** begin **

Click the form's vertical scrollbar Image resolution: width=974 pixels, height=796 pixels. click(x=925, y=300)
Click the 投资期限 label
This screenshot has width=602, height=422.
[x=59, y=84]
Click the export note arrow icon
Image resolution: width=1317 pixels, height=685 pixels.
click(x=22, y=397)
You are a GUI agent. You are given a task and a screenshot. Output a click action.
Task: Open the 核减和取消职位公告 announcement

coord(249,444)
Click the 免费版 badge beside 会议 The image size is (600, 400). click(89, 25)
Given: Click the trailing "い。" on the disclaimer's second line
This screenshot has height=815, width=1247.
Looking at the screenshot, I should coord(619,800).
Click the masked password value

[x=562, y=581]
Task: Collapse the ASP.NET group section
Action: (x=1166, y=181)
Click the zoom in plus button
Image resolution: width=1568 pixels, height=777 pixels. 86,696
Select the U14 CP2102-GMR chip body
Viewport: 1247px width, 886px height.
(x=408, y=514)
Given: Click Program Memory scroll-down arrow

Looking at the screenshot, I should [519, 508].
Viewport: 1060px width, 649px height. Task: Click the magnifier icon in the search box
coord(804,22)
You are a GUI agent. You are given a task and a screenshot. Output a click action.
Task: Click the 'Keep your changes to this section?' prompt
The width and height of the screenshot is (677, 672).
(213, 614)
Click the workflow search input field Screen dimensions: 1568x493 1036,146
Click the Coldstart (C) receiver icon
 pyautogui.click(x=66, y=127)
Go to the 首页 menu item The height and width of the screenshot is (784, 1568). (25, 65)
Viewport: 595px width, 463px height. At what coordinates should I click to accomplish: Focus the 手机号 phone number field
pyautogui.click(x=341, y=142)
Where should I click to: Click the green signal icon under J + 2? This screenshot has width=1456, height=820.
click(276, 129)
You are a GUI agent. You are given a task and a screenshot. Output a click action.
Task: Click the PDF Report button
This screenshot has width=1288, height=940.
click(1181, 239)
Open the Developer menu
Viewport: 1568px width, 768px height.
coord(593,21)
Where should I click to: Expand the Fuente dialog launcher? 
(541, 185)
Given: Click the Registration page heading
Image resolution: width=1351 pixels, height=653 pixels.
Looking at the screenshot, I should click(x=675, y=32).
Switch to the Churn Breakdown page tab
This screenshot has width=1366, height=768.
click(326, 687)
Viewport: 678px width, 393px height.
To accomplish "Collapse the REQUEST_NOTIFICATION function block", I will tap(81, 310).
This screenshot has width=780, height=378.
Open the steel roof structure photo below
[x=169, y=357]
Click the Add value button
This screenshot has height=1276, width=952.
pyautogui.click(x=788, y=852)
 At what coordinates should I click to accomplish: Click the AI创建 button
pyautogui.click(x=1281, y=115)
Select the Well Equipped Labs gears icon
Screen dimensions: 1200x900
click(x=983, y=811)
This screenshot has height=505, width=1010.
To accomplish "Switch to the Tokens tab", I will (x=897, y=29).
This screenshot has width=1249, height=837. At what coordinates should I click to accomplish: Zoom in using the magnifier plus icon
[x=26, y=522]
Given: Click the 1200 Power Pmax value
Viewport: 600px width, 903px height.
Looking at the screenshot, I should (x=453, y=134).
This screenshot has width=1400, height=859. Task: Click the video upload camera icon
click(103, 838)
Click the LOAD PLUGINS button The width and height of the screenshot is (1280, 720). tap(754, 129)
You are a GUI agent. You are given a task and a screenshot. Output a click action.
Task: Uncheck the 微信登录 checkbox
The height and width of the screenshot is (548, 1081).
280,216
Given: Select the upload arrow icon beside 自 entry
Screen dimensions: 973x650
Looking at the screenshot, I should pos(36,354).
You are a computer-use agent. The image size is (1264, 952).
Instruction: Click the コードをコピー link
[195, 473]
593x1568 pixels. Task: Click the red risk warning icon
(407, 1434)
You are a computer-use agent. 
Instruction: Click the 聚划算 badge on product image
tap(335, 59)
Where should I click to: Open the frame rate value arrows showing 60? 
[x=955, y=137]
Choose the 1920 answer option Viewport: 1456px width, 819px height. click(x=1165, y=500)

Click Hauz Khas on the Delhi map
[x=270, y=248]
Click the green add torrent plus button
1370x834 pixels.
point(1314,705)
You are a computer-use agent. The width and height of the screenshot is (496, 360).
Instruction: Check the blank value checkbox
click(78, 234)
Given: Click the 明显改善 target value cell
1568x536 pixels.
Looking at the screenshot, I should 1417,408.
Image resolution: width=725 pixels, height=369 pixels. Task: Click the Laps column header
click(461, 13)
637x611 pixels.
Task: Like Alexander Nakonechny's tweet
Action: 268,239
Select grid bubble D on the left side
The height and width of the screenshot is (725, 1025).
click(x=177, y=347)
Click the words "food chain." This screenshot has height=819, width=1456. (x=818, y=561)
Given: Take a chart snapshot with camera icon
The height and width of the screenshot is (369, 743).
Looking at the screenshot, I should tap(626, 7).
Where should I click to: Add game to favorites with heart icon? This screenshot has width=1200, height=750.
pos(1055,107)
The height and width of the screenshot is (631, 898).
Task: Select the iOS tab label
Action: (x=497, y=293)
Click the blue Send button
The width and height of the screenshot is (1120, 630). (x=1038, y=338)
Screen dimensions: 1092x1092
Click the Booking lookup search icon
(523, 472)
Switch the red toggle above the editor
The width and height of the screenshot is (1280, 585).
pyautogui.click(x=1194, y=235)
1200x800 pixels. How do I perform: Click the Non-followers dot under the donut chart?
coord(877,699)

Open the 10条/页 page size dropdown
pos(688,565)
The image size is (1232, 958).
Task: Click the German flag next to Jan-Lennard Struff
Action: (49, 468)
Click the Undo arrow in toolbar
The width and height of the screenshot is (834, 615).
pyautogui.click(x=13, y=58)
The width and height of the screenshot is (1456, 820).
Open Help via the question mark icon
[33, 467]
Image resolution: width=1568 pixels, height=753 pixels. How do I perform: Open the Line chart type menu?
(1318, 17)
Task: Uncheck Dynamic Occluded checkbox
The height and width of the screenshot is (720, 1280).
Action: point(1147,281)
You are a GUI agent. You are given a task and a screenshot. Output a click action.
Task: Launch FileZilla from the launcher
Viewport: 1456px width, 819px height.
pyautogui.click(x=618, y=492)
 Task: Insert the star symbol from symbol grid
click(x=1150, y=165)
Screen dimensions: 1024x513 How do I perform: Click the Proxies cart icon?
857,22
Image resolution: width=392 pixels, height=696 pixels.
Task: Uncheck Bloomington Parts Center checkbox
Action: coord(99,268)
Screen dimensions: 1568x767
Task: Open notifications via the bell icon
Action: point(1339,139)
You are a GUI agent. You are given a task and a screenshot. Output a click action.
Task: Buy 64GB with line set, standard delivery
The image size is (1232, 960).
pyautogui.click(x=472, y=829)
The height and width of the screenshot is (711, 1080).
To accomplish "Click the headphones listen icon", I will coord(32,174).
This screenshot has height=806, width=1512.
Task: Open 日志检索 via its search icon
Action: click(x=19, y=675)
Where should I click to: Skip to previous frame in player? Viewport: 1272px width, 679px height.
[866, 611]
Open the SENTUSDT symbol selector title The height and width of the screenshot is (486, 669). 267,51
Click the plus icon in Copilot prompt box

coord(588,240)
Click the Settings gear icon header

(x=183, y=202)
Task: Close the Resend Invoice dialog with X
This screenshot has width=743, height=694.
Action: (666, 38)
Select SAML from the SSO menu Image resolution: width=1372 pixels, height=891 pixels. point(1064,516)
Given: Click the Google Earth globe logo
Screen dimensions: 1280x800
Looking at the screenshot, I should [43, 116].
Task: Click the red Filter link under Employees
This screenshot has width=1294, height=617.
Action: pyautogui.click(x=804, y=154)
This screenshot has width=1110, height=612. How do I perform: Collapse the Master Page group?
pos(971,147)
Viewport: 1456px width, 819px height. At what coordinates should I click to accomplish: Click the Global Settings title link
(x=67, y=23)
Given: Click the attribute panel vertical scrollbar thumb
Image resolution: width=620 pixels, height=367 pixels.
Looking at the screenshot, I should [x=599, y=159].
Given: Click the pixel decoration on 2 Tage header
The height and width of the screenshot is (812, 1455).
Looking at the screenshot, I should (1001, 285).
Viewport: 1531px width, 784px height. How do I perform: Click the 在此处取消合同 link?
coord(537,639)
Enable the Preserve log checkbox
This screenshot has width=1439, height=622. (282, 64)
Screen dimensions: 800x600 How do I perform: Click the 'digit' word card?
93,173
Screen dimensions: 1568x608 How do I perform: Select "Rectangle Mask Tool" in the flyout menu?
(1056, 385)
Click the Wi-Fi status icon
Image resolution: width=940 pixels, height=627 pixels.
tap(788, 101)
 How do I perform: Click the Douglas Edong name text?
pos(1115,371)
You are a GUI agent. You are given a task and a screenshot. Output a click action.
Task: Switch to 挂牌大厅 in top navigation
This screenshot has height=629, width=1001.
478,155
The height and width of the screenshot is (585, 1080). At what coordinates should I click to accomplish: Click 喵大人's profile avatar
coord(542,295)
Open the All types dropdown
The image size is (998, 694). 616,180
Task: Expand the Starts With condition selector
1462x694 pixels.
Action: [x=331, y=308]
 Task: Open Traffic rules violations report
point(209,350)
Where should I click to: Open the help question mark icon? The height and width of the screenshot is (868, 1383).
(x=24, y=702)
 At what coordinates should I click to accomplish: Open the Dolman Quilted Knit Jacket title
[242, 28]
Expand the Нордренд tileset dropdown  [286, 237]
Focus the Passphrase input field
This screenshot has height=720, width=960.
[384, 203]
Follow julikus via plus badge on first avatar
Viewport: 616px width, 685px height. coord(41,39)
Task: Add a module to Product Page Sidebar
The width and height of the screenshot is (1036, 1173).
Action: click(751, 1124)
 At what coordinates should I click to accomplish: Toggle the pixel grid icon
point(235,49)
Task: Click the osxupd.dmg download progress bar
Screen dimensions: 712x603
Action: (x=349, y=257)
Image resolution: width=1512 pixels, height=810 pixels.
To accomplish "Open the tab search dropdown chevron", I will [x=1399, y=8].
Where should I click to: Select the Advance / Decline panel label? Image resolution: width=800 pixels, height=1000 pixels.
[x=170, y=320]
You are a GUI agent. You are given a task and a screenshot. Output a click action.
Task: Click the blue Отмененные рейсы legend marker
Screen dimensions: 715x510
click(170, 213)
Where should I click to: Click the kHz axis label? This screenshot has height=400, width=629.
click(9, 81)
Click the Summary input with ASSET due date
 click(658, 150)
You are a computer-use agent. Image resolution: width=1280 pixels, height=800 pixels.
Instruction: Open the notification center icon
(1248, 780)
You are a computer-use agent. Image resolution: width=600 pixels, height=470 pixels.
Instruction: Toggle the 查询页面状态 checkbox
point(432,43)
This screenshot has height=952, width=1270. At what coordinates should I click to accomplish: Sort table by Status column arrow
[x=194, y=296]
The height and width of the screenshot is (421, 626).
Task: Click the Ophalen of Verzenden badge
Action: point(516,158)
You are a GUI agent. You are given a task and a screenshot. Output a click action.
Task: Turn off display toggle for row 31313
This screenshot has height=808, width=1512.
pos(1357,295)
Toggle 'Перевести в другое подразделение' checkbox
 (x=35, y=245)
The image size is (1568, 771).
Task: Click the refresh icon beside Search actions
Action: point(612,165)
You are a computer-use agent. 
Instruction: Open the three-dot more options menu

** end **

Aim:
Reproduce the lines from the start of the records through the line containing "pyautogui.click(x=66, y=127)", including that line, with every character kept as it appears.

Full answer:
Click the form's vertical scrollbar Image resolution: width=974 pixels, height=796 pixels. click(x=925, y=300)
Click the 投资期限 label
This screenshot has width=602, height=422.
[x=59, y=84]
Click the export note arrow icon
Image resolution: width=1317 pixels, height=685 pixels.
click(x=22, y=397)
You are a GUI agent. You are given a task and a screenshot. Output a click action.
Task: Open the 核减和取消职位公告 announcement

coord(249,444)
Click the 免费版 badge beside 会议 The image size is (600, 400). click(89, 25)
Given: Click the trailing "い。" on the disclaimer's second line
This screenshot has height=815, width=1247.
Looking at the screenshot, I should coord(619,800).
Click the masked password value

[x=562, y=581]
Task: Collapse the ASP.NET group section
Action: (x=1166, y=181)
Click the zoom in plus button
Image resolution: width=1568 pixels, height=777 pixels. 86,696
Select the U14 CP2102-GMR chip body
Viewport: 1247px width, 886px height.
(x=408, y=514)
Given: Click Program Memory scroll-down arrow

Looking at the screenshot, I should [519, 508].
Viewport: 1060px width, 649px height. Task: Click the magnifier icon in the search box
coord(804,22)
You are a GUI agent. You are given a task and a screenshot. Output a click action.
Task: Click the 'Keep your changes to this section?' prompt
The width and height of the screenshot is (677, 672).
(213, 614)
Click the workflow search input field Screen dimensions: 1568x493 1036,146
Click the Coldstart (C) receiver icon
 pyautogui.click(x=66, y=127)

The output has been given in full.